Available records
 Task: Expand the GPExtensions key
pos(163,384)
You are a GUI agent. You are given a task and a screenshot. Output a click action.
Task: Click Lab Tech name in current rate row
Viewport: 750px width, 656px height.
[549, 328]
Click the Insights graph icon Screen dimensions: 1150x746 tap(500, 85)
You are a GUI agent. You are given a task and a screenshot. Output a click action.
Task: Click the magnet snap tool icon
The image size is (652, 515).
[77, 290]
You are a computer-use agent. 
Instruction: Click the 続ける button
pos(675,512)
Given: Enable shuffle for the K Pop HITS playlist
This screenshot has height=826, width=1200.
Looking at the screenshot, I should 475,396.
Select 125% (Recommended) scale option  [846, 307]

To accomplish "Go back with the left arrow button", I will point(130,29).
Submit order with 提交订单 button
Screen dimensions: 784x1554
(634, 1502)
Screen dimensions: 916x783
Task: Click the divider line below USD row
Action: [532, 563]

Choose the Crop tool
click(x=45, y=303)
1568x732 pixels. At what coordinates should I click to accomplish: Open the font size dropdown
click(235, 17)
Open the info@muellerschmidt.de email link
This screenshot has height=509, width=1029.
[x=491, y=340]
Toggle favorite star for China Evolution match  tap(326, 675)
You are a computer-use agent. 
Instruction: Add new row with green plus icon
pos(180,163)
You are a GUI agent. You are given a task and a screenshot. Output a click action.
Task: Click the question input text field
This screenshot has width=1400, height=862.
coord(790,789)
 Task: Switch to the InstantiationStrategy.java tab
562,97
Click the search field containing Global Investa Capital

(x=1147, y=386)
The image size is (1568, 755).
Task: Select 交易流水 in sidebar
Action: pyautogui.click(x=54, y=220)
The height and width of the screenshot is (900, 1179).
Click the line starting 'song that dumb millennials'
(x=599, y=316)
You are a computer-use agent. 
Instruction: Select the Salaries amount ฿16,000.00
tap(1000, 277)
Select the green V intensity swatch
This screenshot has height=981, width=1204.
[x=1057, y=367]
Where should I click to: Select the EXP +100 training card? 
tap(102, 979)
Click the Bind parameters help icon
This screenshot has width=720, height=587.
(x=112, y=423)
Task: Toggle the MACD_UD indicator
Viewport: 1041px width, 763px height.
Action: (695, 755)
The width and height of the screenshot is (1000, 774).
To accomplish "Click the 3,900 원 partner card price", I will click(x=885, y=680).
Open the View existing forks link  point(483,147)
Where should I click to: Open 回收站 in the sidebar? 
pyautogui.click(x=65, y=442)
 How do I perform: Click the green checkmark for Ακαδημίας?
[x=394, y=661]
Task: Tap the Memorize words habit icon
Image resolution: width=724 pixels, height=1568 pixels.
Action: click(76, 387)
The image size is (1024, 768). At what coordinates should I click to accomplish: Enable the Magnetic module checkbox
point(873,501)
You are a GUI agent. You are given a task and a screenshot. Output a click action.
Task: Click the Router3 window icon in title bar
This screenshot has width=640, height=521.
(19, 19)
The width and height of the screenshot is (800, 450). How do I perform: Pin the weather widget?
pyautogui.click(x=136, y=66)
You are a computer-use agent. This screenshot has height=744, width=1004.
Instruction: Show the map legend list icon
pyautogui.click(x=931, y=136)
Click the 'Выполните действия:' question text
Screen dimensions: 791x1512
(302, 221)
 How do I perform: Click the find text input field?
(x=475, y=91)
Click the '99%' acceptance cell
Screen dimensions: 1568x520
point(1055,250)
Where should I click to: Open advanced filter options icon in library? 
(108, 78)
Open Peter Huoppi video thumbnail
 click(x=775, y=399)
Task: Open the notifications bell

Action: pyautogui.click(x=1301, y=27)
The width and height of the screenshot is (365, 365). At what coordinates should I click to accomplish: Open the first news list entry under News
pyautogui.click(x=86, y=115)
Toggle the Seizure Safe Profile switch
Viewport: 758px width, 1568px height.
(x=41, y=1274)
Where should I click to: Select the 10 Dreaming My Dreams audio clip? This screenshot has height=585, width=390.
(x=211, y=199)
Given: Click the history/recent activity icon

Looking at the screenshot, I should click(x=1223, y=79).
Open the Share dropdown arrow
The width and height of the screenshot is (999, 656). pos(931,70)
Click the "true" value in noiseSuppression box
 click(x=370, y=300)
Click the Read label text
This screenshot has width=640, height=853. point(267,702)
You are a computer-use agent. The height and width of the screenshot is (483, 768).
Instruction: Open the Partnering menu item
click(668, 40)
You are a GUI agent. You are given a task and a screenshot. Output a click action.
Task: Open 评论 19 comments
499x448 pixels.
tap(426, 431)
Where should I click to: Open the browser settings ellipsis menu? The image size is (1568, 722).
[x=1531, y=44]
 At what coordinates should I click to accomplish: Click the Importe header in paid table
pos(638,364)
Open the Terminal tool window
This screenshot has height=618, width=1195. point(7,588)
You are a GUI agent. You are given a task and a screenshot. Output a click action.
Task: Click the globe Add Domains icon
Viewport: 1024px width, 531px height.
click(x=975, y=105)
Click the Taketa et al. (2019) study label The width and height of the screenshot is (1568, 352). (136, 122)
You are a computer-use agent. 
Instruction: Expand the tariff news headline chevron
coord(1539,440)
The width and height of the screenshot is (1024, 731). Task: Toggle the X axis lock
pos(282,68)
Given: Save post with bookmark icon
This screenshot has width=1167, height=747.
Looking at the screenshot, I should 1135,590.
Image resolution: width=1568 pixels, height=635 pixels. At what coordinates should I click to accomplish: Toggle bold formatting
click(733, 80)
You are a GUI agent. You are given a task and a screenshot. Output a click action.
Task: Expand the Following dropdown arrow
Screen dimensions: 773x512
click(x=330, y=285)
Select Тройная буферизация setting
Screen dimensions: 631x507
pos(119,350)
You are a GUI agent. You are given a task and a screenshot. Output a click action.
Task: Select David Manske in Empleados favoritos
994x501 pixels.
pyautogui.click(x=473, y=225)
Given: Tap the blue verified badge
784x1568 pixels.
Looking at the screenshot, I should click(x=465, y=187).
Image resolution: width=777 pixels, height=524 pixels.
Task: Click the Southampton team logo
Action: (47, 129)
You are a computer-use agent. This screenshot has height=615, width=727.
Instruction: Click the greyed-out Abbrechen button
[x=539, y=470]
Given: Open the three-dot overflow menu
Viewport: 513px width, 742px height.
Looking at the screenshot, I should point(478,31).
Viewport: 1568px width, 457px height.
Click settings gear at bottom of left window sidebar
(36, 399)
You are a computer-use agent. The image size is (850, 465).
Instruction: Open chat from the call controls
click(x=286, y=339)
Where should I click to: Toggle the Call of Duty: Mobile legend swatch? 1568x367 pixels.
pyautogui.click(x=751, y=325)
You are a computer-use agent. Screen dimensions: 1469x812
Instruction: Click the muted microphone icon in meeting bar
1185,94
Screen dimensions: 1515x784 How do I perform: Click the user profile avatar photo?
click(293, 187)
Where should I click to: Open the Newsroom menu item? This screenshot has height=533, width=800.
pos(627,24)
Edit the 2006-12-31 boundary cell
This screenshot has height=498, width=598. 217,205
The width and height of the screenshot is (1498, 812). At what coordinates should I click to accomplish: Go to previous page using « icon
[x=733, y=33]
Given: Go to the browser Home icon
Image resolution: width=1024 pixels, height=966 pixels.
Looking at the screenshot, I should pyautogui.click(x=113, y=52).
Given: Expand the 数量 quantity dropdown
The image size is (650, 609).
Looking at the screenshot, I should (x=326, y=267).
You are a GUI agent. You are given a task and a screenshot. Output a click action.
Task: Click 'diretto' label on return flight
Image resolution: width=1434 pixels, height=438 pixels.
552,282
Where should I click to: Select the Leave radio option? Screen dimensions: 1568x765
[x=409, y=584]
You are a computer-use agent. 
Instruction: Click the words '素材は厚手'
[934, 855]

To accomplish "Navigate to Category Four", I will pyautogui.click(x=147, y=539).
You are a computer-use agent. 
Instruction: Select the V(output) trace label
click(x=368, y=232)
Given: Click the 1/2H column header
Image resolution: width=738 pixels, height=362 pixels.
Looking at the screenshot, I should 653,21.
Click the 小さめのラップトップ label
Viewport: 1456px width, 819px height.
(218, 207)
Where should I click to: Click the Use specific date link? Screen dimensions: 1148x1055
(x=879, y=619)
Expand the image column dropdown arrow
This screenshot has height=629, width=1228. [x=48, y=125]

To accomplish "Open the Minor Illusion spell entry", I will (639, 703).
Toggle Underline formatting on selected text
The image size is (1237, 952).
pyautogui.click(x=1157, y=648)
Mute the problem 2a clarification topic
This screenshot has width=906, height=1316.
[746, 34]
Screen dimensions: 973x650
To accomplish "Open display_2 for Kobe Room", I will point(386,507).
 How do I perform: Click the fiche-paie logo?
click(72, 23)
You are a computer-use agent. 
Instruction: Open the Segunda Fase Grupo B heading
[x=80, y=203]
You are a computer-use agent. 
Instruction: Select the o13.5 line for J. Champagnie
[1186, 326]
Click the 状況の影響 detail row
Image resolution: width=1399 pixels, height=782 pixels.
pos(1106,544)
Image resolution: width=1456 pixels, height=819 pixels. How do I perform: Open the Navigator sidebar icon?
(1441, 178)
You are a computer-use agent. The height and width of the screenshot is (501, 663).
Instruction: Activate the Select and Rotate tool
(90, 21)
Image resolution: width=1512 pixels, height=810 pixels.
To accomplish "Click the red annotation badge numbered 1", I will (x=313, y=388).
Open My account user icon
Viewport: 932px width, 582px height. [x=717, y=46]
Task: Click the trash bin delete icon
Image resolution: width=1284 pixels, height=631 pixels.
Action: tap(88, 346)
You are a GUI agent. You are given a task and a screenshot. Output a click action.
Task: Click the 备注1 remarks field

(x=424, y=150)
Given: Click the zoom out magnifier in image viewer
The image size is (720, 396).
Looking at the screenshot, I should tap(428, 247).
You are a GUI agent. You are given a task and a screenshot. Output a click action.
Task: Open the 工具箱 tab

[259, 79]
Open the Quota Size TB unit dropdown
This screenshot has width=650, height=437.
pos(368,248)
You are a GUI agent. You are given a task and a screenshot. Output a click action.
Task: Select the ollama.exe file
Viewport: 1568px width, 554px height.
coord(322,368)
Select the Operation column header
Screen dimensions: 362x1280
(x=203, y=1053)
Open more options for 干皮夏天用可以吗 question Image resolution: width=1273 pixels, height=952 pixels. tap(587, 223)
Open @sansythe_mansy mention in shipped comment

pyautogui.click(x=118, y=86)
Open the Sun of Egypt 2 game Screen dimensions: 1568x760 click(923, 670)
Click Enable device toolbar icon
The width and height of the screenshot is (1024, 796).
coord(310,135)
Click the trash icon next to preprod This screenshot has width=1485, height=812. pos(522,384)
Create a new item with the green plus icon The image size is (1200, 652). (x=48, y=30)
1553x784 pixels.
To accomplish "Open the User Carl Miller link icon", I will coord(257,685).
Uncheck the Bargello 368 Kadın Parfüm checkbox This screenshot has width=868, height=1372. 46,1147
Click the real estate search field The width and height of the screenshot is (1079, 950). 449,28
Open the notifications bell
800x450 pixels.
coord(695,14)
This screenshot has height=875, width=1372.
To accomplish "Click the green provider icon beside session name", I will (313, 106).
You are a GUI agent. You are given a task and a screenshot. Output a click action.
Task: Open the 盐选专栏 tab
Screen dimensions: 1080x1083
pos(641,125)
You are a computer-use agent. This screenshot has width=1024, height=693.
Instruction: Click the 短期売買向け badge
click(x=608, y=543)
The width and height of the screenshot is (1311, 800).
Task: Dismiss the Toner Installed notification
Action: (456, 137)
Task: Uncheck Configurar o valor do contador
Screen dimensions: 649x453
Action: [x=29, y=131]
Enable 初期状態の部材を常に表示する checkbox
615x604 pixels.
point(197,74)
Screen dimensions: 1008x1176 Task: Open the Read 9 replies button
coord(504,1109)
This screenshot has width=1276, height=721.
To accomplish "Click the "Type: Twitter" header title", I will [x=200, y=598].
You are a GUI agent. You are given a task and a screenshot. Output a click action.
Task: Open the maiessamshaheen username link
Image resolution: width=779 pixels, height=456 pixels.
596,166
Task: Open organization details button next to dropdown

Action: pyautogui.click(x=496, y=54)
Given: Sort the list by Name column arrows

Exercise
Working from the material above, retype exactly the lines from the one with "in noiseSuppression box" through the one with "Task: Open 评论 19 comments", both included, and only those lines.

Answer to this task
Click the "true" value in noiseSuppression box
 click(x=370, y=300)
Click the Read label text
This screenshot has width=640, height=853. point(267,702)
You are a computer-use agent. The height and width of the screenshot is (483, 768).
Instruction: Open the Partnering menu item
click(668, 40)
You are a GUI agent. You are given a task and a screenshot. Output a click action.
Task: Open 评论 19 comments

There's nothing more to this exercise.